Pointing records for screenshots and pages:
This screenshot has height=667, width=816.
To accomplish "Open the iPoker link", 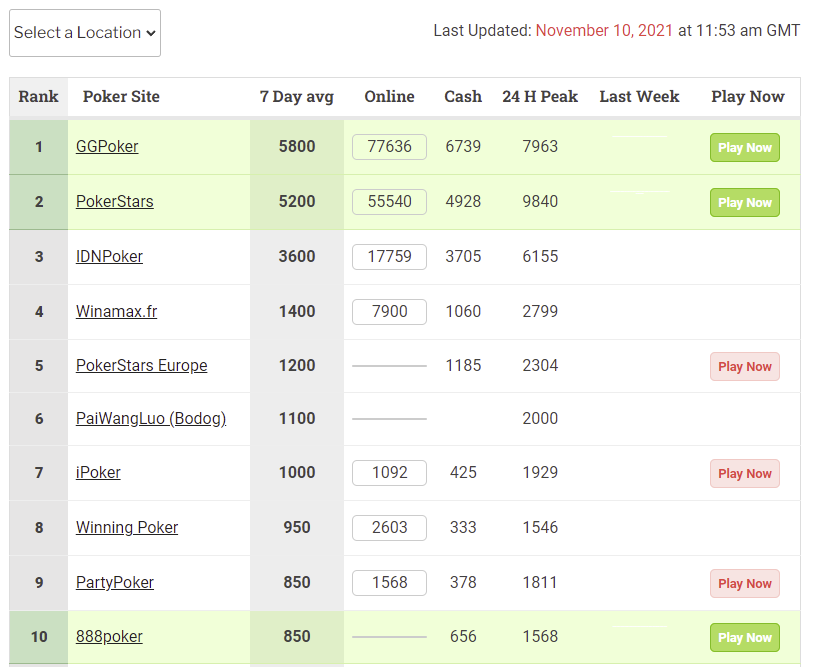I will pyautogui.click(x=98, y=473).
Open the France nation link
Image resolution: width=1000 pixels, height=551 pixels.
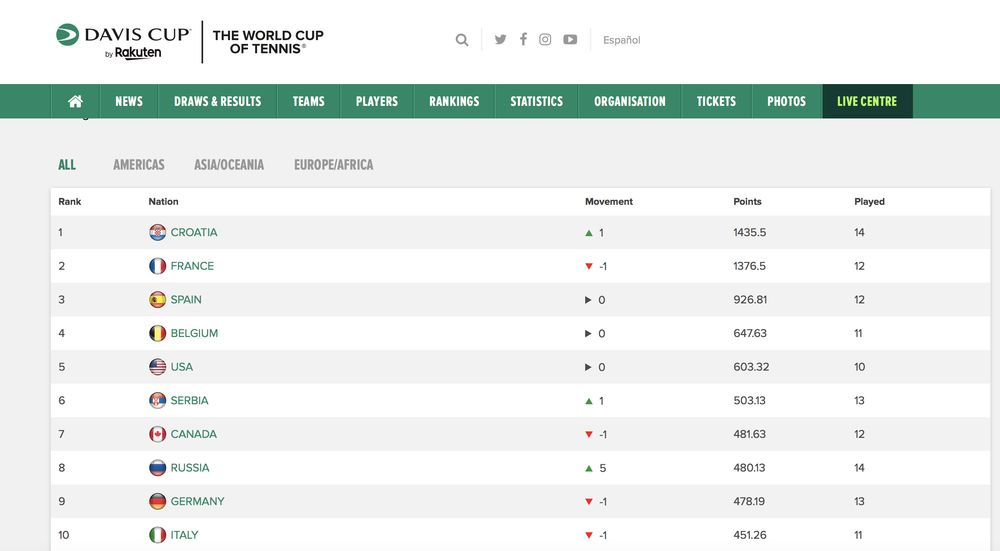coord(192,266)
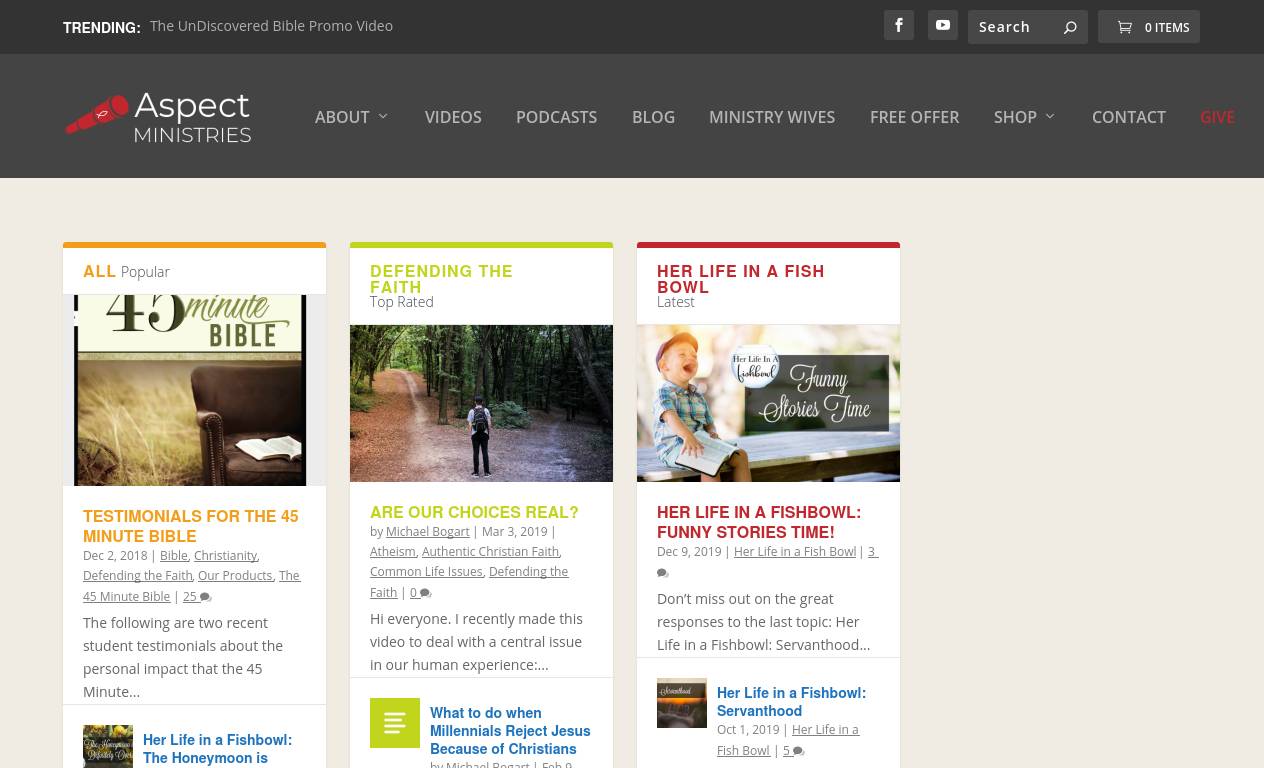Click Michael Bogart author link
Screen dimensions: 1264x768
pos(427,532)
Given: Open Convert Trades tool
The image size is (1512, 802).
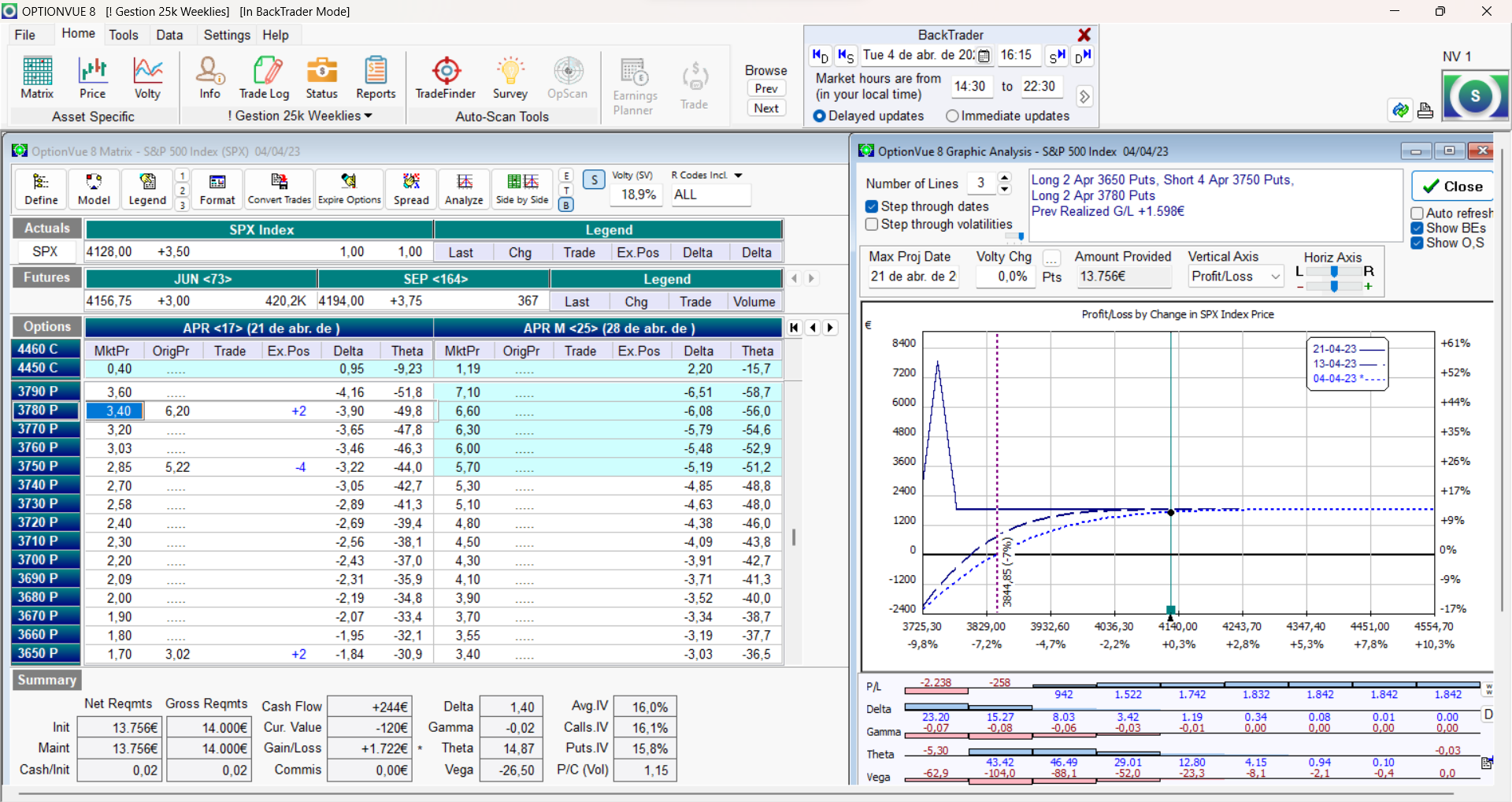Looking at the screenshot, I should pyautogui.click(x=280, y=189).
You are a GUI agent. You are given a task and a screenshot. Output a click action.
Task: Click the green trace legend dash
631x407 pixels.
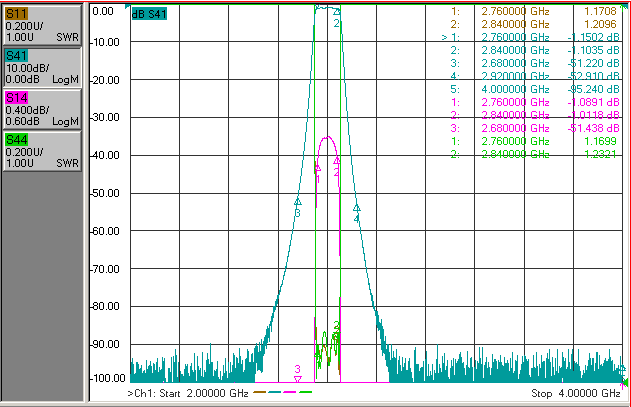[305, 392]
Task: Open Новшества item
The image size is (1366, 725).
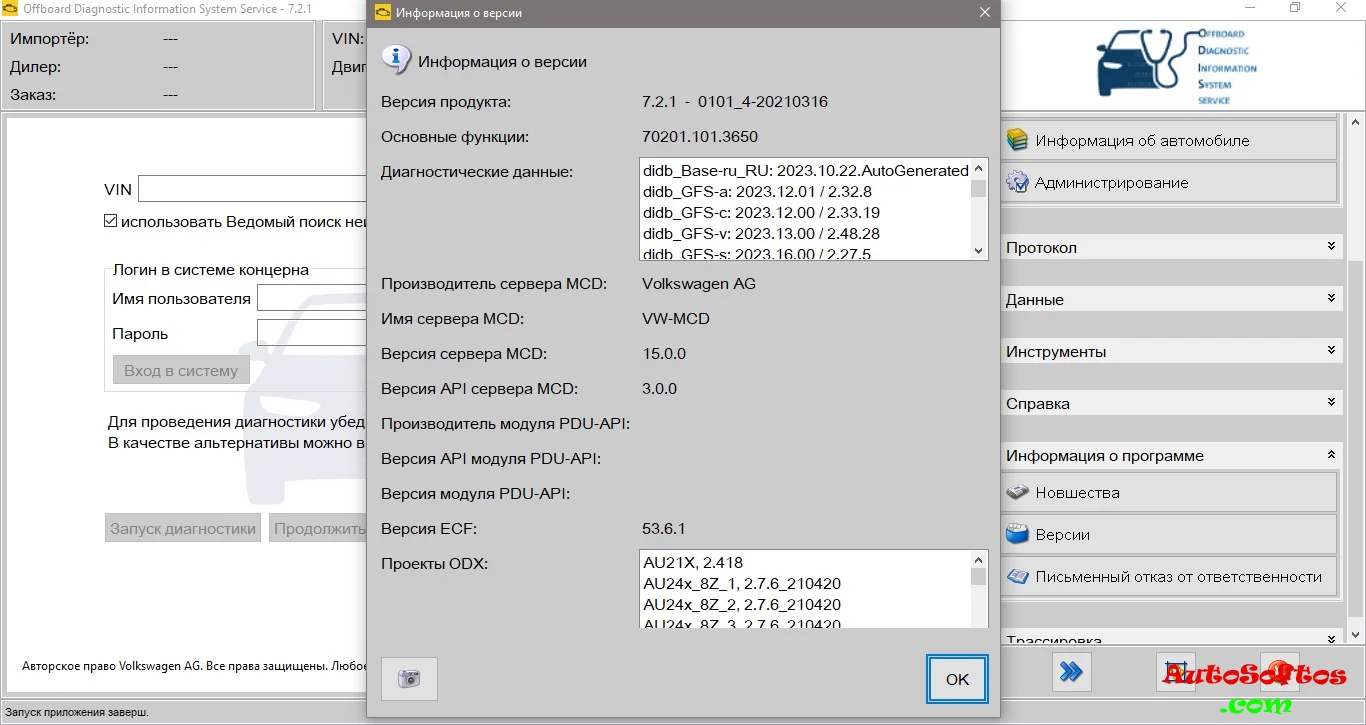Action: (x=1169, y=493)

▶ Exercise requirements
Print the stretch of the listing from the line containing "Given: Open Convert Trades tool" through the end of the listing, both ends included, with each line repeated word for word. Leave the pictures out of your answer.

▶ Written answer
Given: Open Convert Trades tool
The image size is (1512, 802).
Looking at the screenshot, I should pyautogui.click(x=280, y=189).
You are a GUI agent. You are given a task and a screenshot. Output a click action.
Task: Click the green trace legend dash
631x407 pixels.
[305, 392]
Task: Open Новшества item
The image size is (1366, 725).
Action: (x=1169, y=493)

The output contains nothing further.